▶ _Goal of the exercise_: Would you copy, word for word, each line from the one with "Task: Click the Group D column header" to the end of the listing below, skipping all pictures?

▶

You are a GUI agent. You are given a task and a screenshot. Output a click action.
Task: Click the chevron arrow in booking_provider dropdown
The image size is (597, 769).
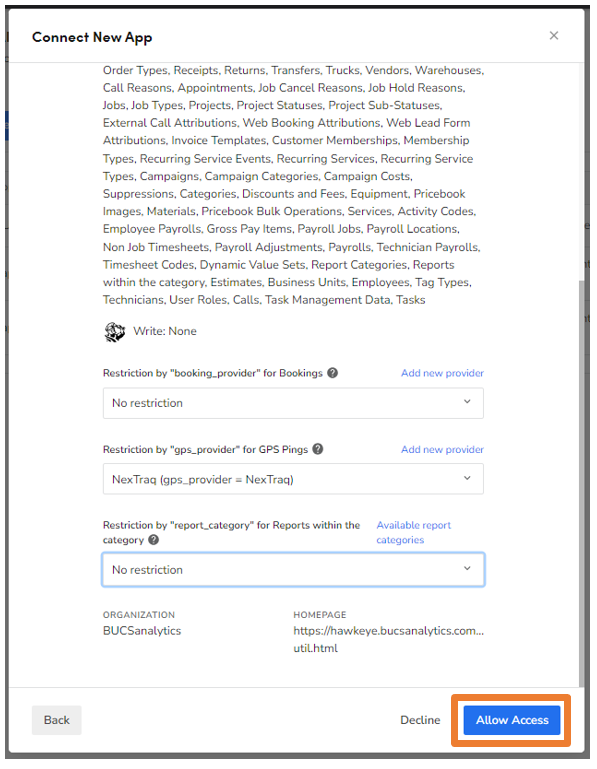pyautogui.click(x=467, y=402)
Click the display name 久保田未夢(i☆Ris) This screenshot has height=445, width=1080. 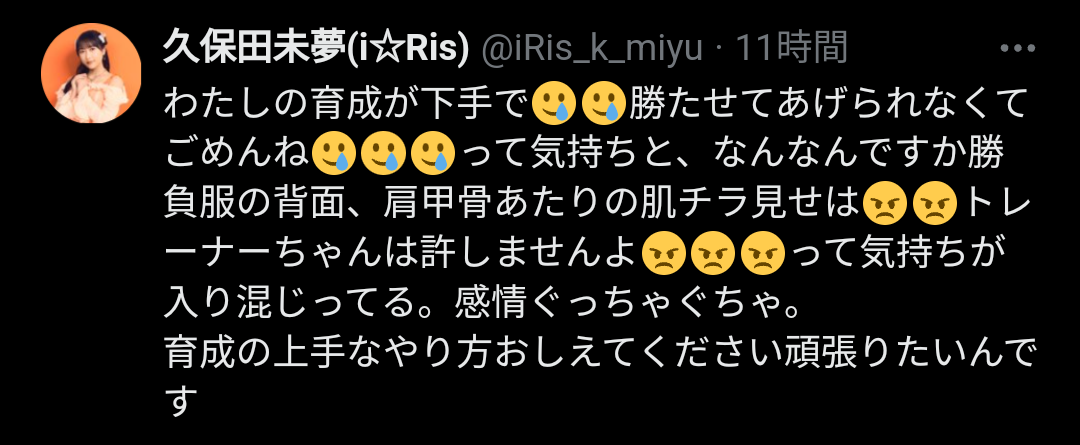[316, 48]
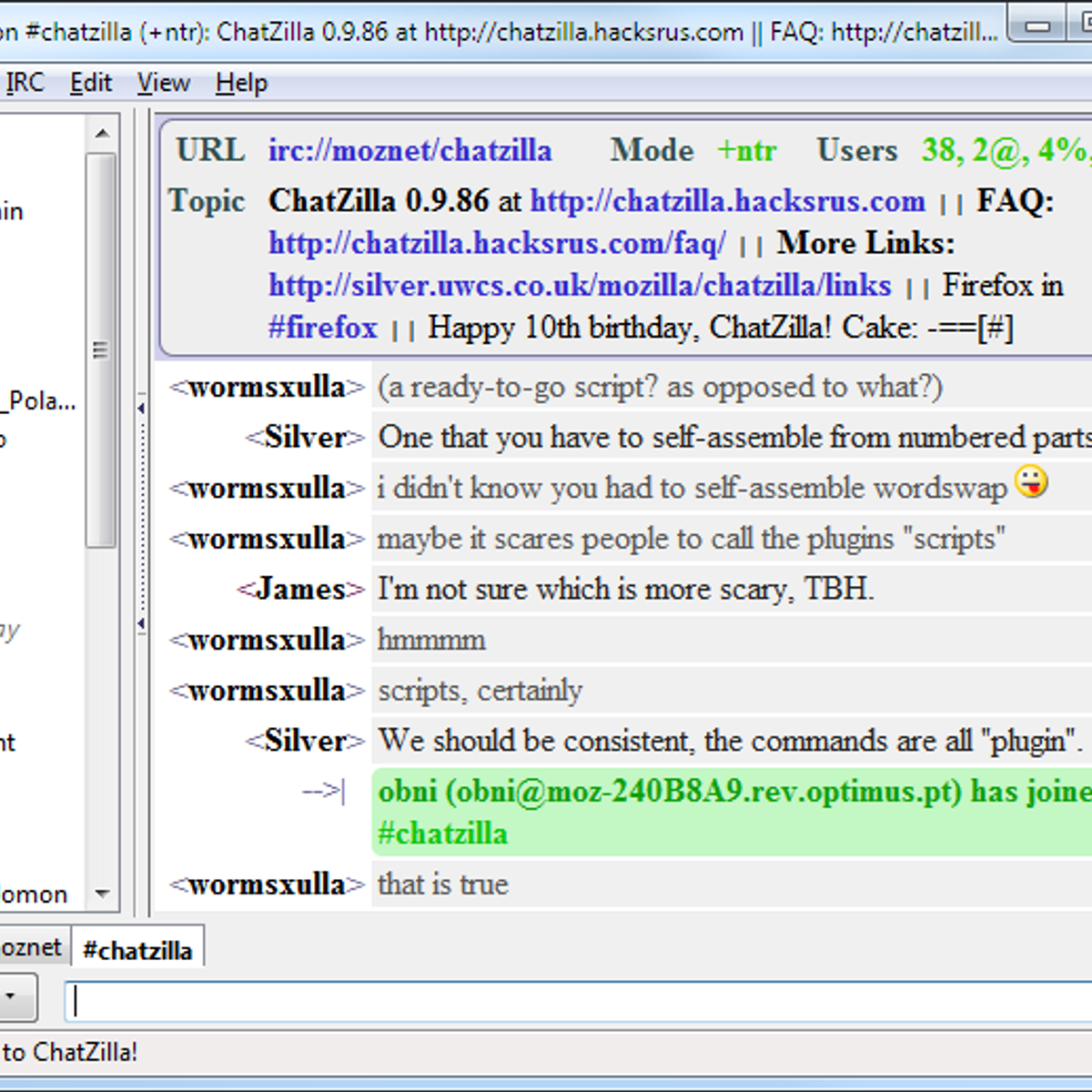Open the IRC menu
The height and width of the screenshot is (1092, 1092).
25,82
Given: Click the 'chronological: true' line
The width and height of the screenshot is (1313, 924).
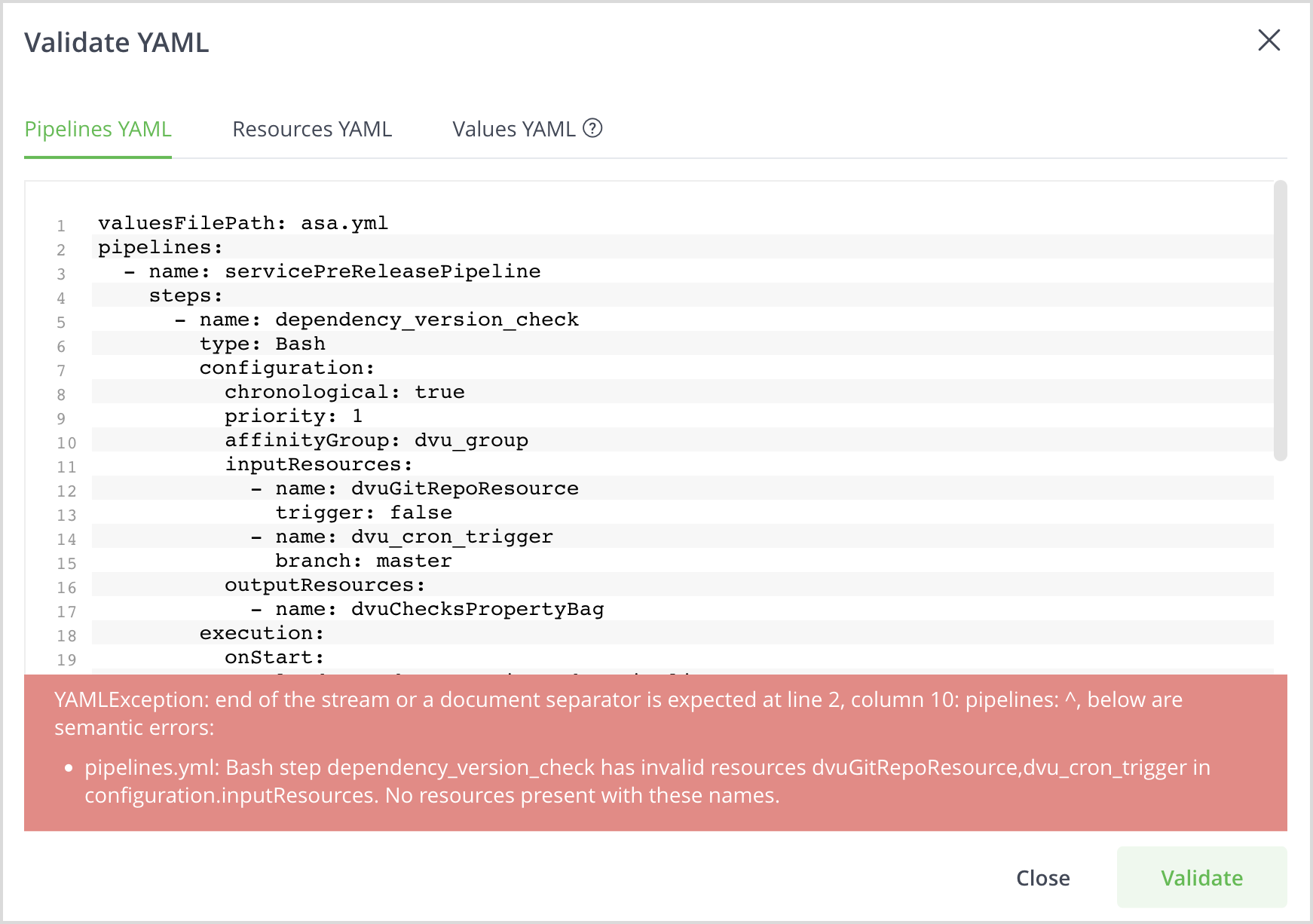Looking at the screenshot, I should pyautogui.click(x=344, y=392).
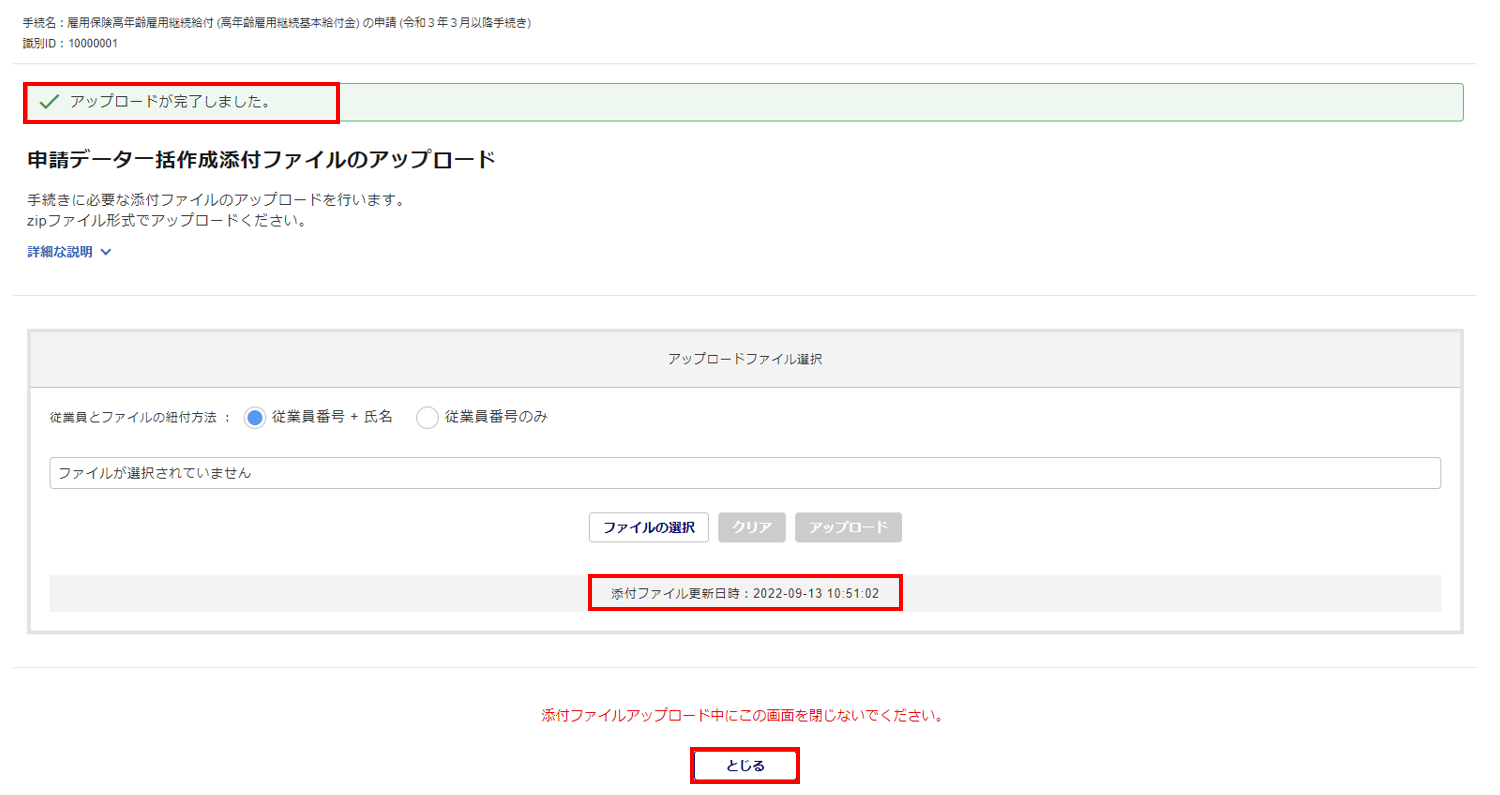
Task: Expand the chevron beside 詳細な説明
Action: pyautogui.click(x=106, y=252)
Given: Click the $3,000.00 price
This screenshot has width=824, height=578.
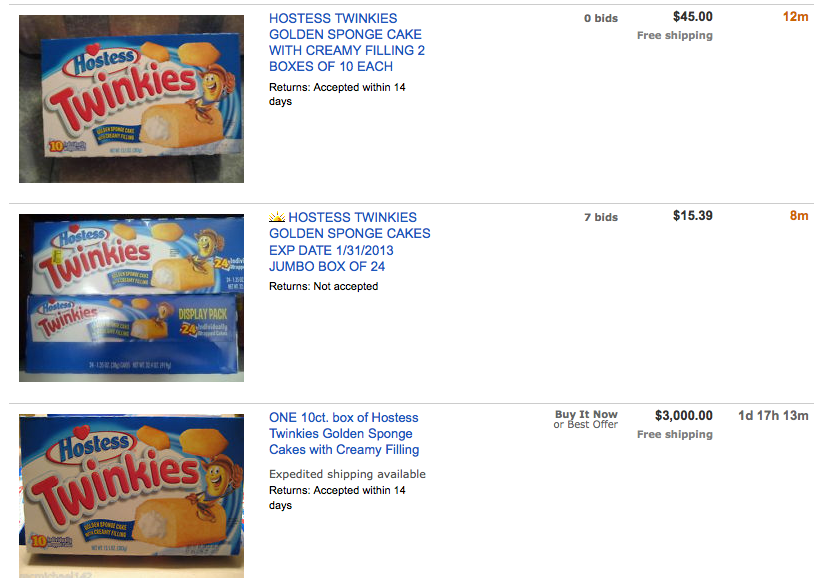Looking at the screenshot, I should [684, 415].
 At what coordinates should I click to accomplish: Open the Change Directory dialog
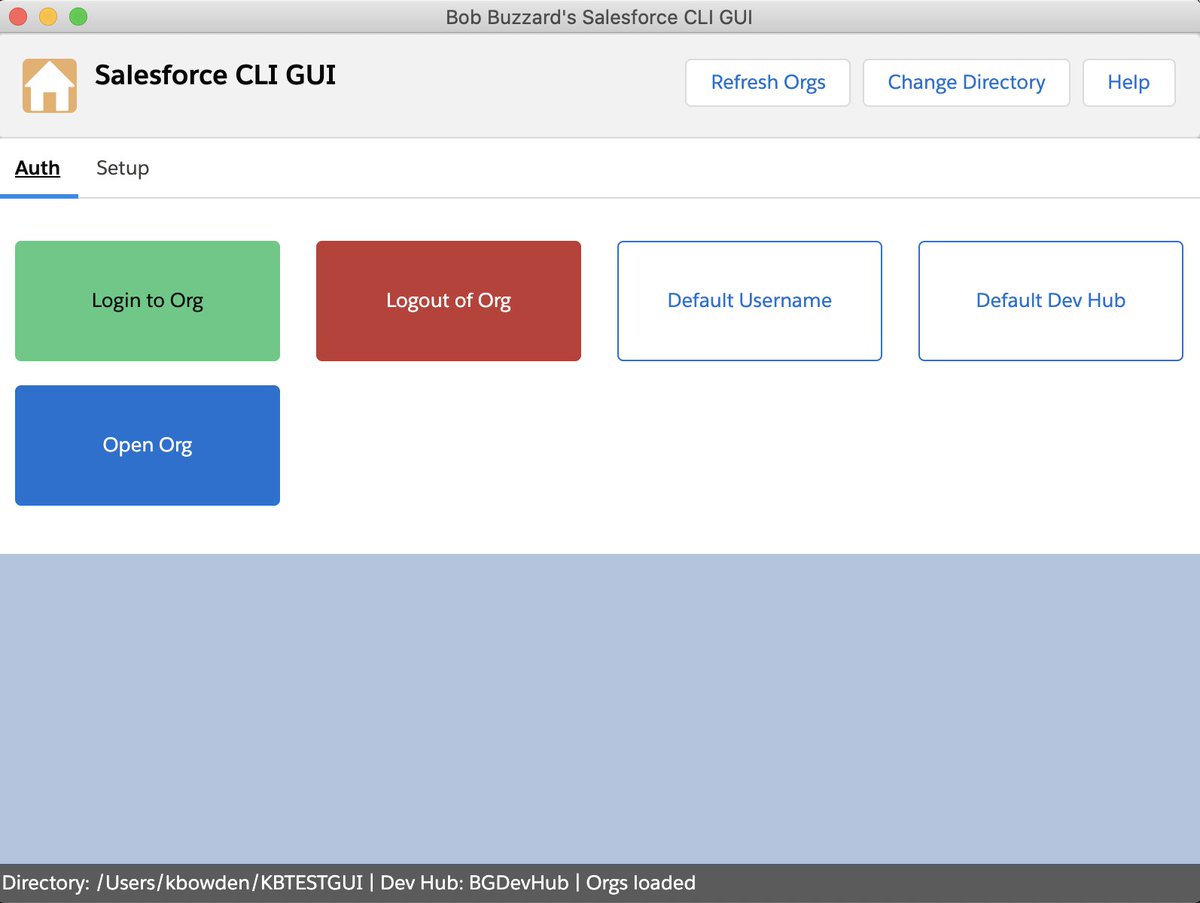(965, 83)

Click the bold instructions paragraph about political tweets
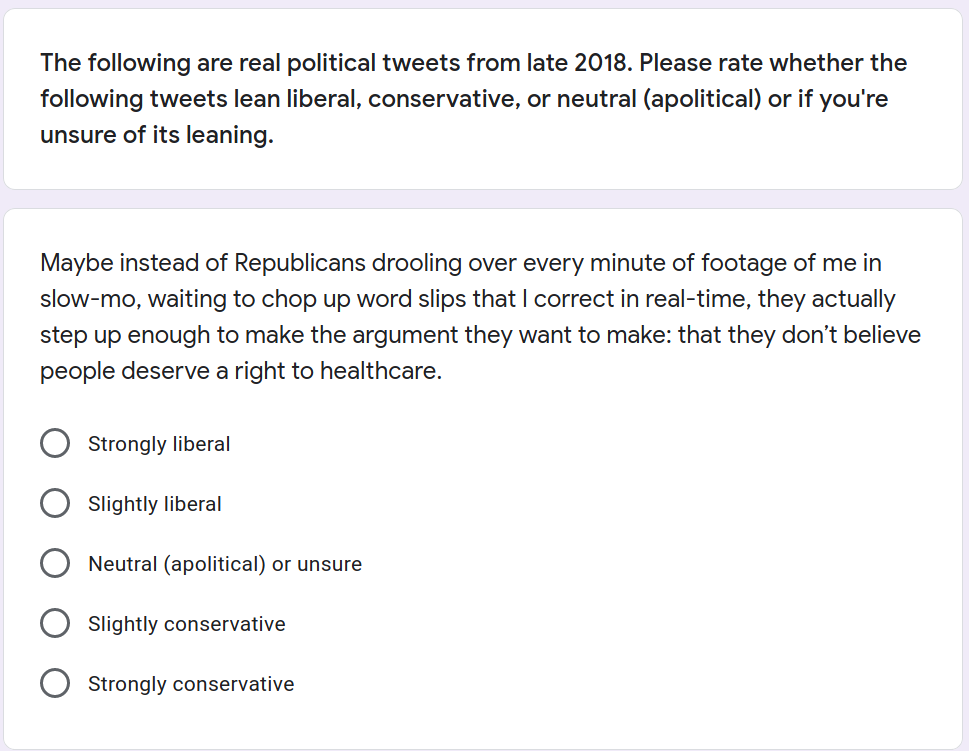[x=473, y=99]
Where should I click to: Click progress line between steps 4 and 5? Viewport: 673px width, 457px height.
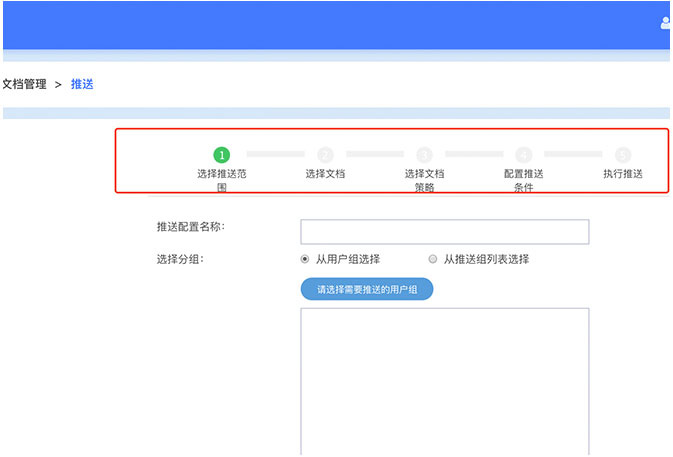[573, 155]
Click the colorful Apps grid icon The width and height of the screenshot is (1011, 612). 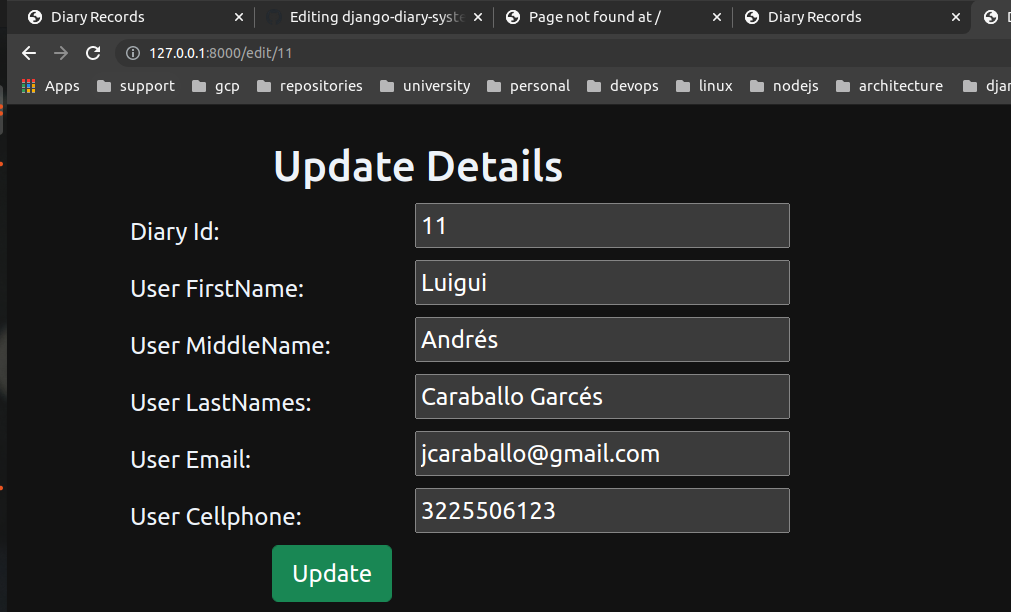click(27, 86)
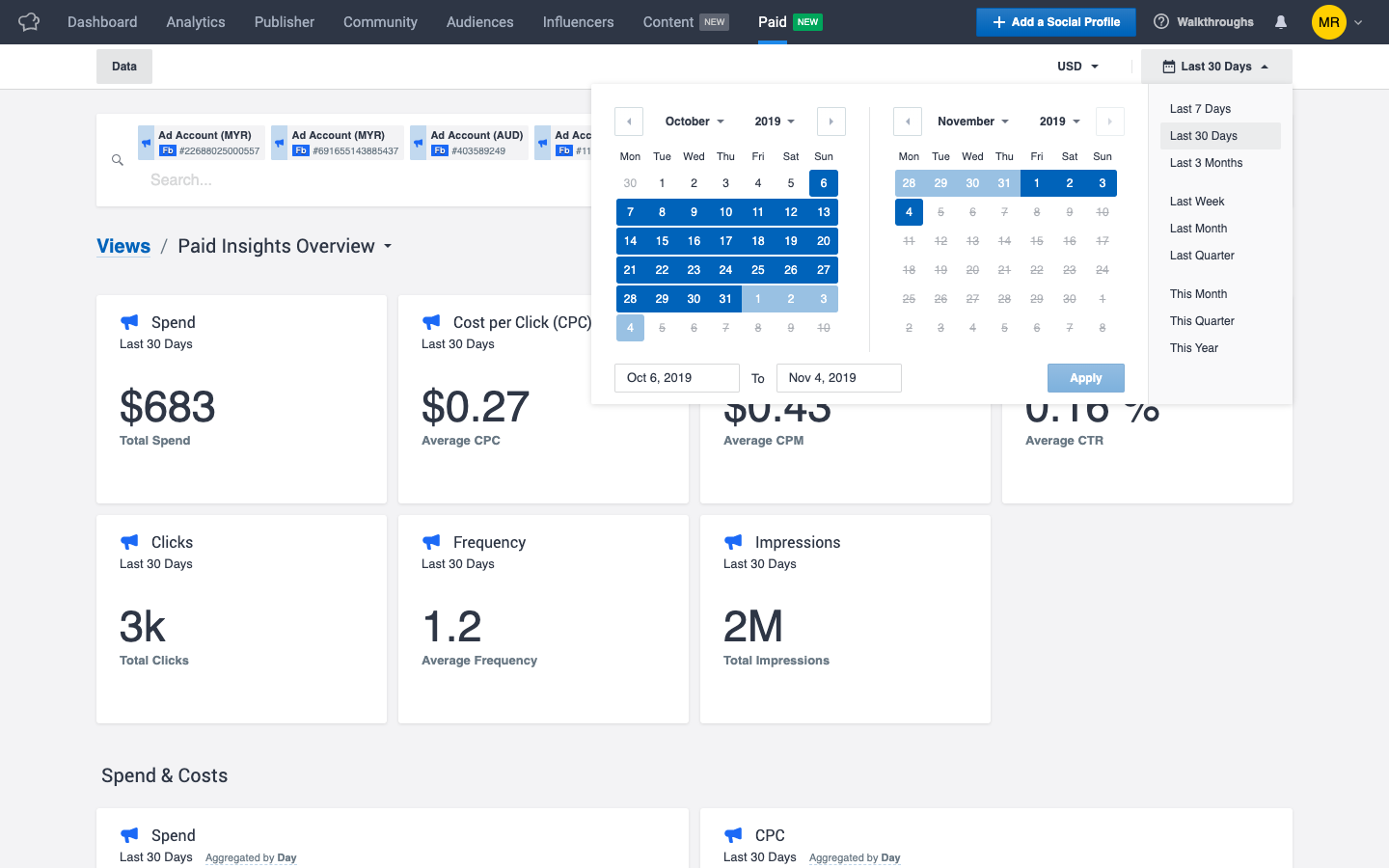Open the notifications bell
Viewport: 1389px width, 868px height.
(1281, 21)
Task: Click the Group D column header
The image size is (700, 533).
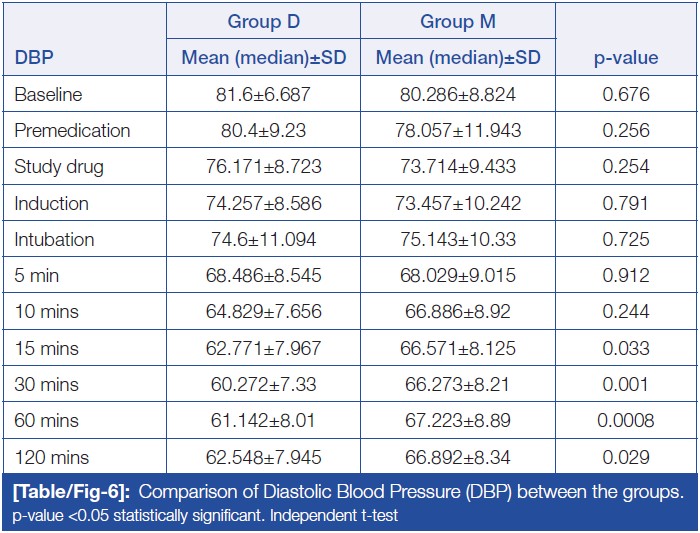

◀

▶ _Response to the task_:
Task: Click the Group D column header
The image size is (700, 533).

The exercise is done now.